┌─ MATERIAL SUPPLIED

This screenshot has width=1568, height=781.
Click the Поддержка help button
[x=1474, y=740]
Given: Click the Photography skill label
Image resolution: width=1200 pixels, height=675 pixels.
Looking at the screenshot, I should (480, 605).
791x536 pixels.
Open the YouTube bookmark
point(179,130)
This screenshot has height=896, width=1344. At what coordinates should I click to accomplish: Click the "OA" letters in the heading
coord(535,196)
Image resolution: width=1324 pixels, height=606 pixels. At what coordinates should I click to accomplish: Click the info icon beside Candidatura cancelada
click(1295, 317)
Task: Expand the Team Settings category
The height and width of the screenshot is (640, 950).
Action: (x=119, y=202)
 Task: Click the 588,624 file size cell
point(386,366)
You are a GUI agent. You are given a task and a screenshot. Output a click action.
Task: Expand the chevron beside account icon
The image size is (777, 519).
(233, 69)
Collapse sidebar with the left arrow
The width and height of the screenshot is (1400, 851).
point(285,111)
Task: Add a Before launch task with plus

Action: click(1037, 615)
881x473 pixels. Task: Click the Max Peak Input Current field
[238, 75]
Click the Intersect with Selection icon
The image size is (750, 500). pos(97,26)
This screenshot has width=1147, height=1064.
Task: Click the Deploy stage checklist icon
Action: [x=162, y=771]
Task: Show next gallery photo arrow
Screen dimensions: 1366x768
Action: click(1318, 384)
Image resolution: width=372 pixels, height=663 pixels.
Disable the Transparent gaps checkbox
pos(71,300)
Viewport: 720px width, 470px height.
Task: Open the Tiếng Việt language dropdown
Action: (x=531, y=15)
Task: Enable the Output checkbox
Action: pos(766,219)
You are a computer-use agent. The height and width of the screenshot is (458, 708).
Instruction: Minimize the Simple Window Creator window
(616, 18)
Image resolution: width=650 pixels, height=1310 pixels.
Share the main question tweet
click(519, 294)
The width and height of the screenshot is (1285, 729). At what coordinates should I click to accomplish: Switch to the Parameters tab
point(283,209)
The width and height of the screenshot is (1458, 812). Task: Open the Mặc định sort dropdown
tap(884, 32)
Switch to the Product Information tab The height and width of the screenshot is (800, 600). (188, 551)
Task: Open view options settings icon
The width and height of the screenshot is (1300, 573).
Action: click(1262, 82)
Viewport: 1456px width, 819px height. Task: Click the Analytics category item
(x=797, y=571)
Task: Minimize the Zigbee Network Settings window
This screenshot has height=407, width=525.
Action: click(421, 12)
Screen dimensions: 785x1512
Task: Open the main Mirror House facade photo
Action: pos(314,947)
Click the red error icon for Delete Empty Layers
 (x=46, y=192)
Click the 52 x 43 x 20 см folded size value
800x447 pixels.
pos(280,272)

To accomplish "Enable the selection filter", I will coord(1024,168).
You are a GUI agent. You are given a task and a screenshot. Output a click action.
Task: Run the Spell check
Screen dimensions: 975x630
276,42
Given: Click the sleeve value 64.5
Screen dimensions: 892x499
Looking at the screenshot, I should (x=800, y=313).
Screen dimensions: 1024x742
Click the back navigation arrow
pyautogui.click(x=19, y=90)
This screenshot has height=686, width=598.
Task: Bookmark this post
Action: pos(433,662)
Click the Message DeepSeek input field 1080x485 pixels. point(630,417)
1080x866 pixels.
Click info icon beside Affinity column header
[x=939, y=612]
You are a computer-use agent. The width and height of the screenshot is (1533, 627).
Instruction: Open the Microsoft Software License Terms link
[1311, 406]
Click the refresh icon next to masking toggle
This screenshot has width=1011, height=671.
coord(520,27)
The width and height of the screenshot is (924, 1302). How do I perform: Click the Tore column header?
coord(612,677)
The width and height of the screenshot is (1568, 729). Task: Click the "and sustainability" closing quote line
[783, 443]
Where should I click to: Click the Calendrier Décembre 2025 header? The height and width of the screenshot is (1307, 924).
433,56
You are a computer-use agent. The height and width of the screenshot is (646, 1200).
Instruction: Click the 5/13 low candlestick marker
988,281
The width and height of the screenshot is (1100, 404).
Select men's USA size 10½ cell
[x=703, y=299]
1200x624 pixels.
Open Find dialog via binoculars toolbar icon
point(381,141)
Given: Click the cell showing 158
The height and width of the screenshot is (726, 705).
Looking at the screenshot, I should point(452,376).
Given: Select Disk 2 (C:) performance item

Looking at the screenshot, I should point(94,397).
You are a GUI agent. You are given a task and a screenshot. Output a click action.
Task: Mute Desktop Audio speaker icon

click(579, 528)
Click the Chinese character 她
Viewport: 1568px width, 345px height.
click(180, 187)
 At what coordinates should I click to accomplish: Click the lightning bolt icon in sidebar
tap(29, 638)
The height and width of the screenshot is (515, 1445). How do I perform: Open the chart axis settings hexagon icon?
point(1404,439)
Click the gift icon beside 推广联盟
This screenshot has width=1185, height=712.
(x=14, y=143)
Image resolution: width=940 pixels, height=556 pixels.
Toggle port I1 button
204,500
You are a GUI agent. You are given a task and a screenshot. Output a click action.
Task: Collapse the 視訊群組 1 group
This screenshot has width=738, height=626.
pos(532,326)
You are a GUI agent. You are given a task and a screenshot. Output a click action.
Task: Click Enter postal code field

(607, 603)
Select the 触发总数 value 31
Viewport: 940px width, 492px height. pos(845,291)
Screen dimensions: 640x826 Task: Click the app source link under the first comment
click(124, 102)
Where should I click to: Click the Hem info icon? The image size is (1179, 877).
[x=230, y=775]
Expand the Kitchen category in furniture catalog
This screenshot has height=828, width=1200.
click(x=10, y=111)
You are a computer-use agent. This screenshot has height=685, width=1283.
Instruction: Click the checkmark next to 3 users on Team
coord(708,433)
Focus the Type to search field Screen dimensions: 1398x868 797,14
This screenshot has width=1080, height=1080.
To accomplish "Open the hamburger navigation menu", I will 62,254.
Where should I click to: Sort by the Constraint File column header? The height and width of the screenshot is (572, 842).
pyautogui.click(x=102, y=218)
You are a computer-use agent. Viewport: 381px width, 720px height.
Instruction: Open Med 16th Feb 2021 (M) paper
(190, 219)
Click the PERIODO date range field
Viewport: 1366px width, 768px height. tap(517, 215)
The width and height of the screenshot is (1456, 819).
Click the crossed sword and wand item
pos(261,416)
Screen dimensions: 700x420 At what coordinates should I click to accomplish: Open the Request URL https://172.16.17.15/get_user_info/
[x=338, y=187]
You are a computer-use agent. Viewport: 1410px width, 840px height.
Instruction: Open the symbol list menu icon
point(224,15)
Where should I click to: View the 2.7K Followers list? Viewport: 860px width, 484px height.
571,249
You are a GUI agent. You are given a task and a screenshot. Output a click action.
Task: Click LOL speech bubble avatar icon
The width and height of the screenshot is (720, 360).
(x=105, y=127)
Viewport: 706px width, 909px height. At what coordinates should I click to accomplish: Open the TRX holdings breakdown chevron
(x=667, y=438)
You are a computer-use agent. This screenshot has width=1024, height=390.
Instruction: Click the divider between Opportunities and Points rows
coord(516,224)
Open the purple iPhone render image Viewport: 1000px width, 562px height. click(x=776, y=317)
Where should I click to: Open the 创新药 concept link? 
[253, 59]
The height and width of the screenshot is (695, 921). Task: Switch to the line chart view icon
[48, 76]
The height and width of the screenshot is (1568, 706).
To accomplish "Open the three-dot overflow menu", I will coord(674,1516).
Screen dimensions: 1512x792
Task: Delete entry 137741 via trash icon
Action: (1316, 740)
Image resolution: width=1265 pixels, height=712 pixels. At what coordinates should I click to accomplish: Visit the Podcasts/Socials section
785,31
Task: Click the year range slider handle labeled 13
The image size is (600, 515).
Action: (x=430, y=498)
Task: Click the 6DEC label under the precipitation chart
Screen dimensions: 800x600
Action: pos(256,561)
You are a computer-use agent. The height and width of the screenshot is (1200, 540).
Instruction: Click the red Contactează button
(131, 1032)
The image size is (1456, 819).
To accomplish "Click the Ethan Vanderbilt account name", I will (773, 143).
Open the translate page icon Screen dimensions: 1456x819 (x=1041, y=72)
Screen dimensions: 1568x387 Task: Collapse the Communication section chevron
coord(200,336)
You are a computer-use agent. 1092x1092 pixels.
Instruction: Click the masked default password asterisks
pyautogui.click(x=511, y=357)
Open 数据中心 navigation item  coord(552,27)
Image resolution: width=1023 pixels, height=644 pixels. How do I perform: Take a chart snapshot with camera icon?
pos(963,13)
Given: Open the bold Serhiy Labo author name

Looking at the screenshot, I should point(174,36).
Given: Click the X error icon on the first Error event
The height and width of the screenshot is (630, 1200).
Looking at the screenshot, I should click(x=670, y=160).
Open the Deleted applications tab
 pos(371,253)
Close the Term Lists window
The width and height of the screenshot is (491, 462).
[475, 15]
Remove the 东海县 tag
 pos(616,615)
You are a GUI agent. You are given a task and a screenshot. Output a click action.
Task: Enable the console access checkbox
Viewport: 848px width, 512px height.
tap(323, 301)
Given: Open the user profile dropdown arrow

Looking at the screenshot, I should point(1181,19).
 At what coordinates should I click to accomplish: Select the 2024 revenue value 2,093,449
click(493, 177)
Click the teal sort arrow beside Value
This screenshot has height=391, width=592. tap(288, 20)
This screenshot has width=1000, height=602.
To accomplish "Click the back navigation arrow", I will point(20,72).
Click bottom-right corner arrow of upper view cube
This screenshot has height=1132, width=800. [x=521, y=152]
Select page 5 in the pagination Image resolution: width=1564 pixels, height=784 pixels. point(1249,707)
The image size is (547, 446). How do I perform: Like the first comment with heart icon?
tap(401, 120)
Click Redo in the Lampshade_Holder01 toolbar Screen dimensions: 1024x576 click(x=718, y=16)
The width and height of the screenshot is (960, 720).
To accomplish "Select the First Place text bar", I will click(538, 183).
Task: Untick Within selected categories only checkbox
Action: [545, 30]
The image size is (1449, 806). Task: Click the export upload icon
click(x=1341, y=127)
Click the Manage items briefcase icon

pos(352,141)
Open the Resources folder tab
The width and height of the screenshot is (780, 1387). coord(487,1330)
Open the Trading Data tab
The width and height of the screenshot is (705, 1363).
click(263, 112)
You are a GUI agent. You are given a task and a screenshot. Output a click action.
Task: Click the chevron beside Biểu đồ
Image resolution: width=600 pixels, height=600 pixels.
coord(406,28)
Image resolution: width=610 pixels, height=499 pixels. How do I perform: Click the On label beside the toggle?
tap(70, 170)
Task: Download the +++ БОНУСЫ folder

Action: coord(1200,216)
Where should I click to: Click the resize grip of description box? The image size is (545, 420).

└─

For the string "page", count the lines of the entries above that include it; answer with the number only.

2